Are very short sequences useful for species tree reconstruction and species delimitation?
Sequence fragments generated by some NGS platforms are often very short (for example, 100bp with RAD) and each locus contains only a few informative sites. Intuitively, they do not look useful for tree reconstruction using gene tree-based method (that is, species tree estimation using estimated gene trees. The SNP-based methods are not included in this category.) because tree of each locus is unresolved and uninformative for subsequent specie s tree inference.
I did a bit of simulation to check if the gene tree-based species tree reconstruction and delimitation work on very short sequences. Results are rather surprising.
The procedure of simulation is simple.
- Set up a species tree.
- Simulate 500 gene trees within the species tree assuming multispecies coalescent.
- Simulate sequence alignments of 100bp along the gene trees.
- Reconstruct gene trees.
- Reconstruct a species tree.
- Delimit species using the species tree as a guide.
The species tree used for simulation is below. I set the effective population size for each species in between of T3 and T2. So, I expect large amount of incomplete lineage sorting among sp1, sp2 and sp3. Sample size from each species is 5.
The picture below shows simulated gene trees (upper row), simulated alignments (middle row) and reconstructed gene trees (bottom row) for three loci.
The sequences and reconstructed gene trees appear to be barely informative. Although some distantly related species are monophyletic even in reconstructed trees, closely related ones are unresolved. The bottom left tree is almost “flat”.

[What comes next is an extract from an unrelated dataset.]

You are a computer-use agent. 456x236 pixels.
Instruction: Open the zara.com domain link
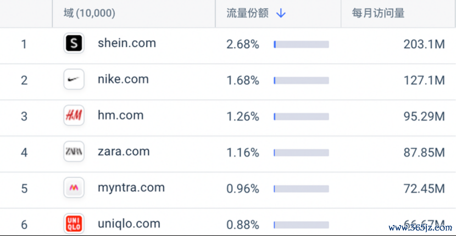(x=124, y=151)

The tree below is a species tree reconstructed by ASTRAL with 500 simulated loci, and a result of delimitation. The numbers on the nodes are scores of delimitation (positive values indicate nodes are between-species branchings, and “*” signs show species groups.)
One surprising thing is that ASTRAL was able to reconstruct a correct species tree even with apparently uninformative gene trees. It seems delimitation with tr2 can work correctly too once the species tree is correctly estimated.

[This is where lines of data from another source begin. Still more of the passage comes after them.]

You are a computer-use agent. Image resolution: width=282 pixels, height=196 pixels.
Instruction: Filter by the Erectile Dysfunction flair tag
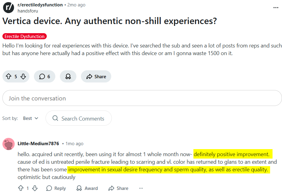pos(24,37)
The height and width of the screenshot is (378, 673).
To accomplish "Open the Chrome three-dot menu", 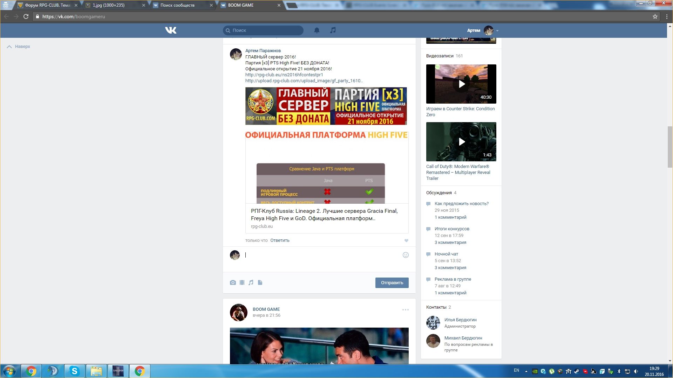I will coord(667,16).
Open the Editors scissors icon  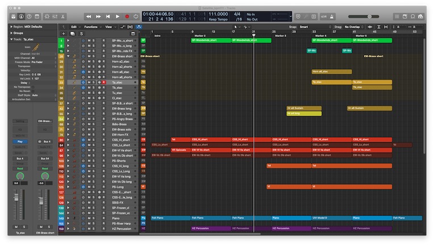(x=64, y=16)

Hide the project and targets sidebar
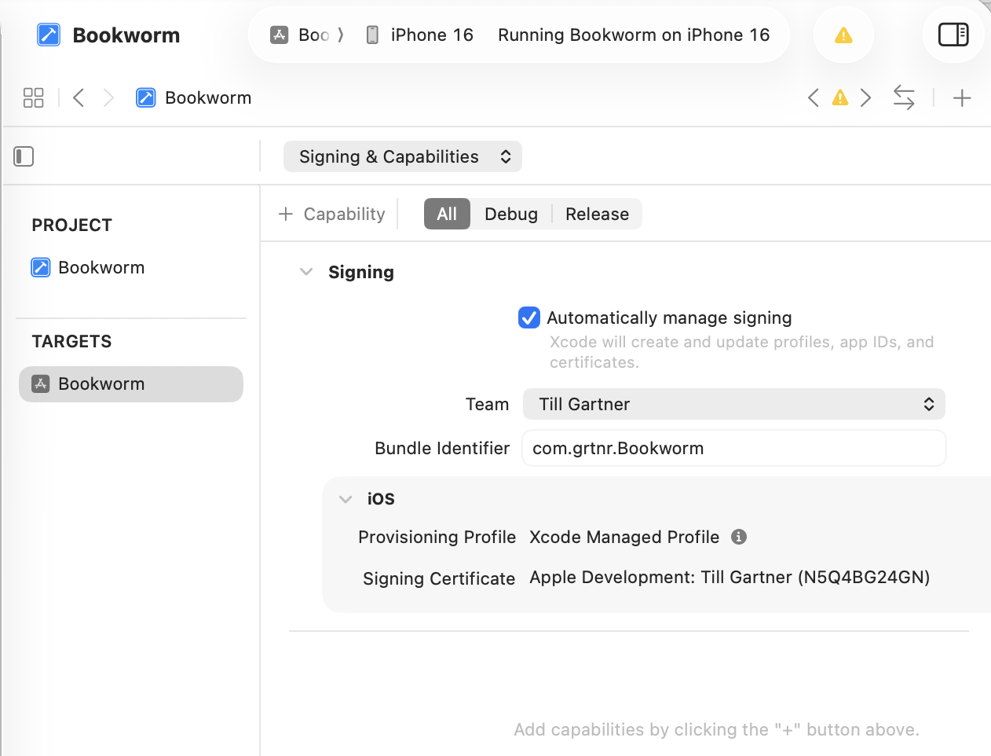click(24, 156)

This is only one simulation run, but I am quite sure that even very short sequences contain information and can be useful with the gene tree-based reconstruction and delimitation, at least, under ideal conditions.
Of cause, real data contain lots of missing sites/loci. There may be gene flows. I guess the ideal conditions of multispecies coalescent are rarely met. I will test how the methods respond to the violations.
Some users of tr2 reported that it crashed when they input thousands of gene trees of RAD. I found that the numerical calculation underflows when the input is very large. I made some small fixes on the program, but it accepts only about 1000 loci now.
I think the simulation above says even 500 loci can have enough information to delimit some difficult species. But, I am thinking of how to solve this limitation of the number of loci.